_ACTIVITY_: Please output the entries below exactly as they are.

_DATA FOR PROCESSING_:
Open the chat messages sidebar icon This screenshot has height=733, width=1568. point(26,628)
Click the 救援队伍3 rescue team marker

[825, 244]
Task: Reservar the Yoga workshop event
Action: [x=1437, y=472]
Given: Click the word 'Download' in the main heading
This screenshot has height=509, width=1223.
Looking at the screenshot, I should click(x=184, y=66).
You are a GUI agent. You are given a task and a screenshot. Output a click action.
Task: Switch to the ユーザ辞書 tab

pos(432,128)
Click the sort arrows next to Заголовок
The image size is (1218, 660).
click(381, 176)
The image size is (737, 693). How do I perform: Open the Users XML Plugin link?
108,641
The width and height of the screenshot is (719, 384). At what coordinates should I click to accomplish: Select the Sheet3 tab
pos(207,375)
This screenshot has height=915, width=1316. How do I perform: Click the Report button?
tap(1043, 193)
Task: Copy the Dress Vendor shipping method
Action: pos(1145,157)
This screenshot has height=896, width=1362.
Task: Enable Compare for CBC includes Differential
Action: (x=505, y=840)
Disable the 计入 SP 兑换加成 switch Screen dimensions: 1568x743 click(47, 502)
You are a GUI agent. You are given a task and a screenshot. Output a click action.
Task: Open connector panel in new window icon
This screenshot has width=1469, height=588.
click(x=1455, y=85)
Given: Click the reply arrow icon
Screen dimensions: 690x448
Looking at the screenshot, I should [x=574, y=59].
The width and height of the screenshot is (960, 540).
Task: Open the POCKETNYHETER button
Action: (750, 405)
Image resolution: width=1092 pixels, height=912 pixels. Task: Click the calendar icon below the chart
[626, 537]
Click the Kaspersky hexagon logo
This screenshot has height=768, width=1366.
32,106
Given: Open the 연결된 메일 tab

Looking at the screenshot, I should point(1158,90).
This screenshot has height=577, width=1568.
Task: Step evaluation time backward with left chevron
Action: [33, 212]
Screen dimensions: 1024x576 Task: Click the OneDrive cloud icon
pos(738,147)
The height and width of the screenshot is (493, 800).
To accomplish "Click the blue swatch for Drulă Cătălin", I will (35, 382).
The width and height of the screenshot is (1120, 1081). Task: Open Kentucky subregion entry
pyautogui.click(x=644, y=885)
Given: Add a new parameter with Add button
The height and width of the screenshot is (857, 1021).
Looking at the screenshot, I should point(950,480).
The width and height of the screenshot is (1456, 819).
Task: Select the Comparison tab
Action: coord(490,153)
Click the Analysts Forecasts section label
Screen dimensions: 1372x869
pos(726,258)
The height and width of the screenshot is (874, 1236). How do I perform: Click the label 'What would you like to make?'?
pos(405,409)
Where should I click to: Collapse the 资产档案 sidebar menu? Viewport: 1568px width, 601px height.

_RESPONSE BELOW_:
Open the chat messages sidebar icon This screenshot has height=733, width=1568. point(26,628)
Click the 救援队伍3 rescue team marker

[825, 244]
Task: Reservar the Yoga workshop event
Action: [x=1437, y=472]
Given: Click the word 'Download' in the main heading
This screenshot has height=509, width=1223.
Looking at the screenshot, I should click(x=184, y=66).
You are a GUI agent. You are given a task and a screenshot. Output a click action.
Task: Switch to the ユーザ辞書 tab

pos(432,128)
Click the sort arrows next to Заголовок
The image size is (1218, 660).
click(381, 176)
The image size is (737, 693). How do I perform: Open the Users XML Plugin link?
108,641
The width and height of the screenshot is (719, 384). At what coordinates should I click to accomplish: Select the Sheet3 tab
pos(207,375)
This screenshot has height=915, width=1316. How do I perform: Click the Report button?
tap(1043, 193)
Task: Copy the Dress Vendor shipping method
Action: pos(1145,157)
This screenshot has height=896, width=1362.
Task: Enable Compare for CBC includes Differential
Action: (x=505, y=840)
Disable the 计入 SP 兑换加成 switch Screen dimensions: 1568x743 click(47, 502)
You are a GUI agent. You are given a task and a screenshot. Output a click action.
Task: Open connector panel in new window icon
This screenshot has width=1469, height=588.
click(x=1455, y=85)
Given: Click the reply arrow icon
Screen dimensions: 690x448
Looking at the screenshot, I should [x=574, y=59].
The width and height of the screenshot is (960, 540).
Task: Open the POCKETNYHETER button
Action: (750, 405)
Image resolution: width=1092 pixels, height=912 pixels. Task: Click the calendar icon below the chart
[626, 537]
Click the Kaspersky hexagon logo
This screenshot has height=768, width=1366.
32,106
Given: Open the 연결된 메일 tab

Looking at the screenshot, I should point(1158,90).
This screenshot has height=577, width=1568.
Task: Step evaluation time backward with left chevron
Action: [33, 212]
Screen dimensions: 1024x576 Task: Click the OneDrive cloud icon
pos(738,147)
The height and width of the screenshot is (493, 800).
To accomplish "Click the blue swatch for Drulă Cătălin", I will (35, 382).
The width and height of the screenshot is (1120, 1081). Task: Open Kentucky subregion entry
pyautogui.click(x=644, y=885)
Given: Add a new parameter with Add button
The height and width of the screenshot is (857, 1021).
Looking at the screenshot, I should point(950,480).
The width and height of the screenshot is (1456, 819).
Task: Select the Comparison tab
Action: coord(490,153)
Click the Analysts Forecasts section label
Screen dimensions: 1372x869
pos(726,258)
The height and width of the screenshot is (874, 1236). How do I perform: Click the label 'What would you like to make?'?
pos(405,409)
Where should I click to: Collapse the 资产档案 sidebar menu? Viewport: 1568px width, 601px height.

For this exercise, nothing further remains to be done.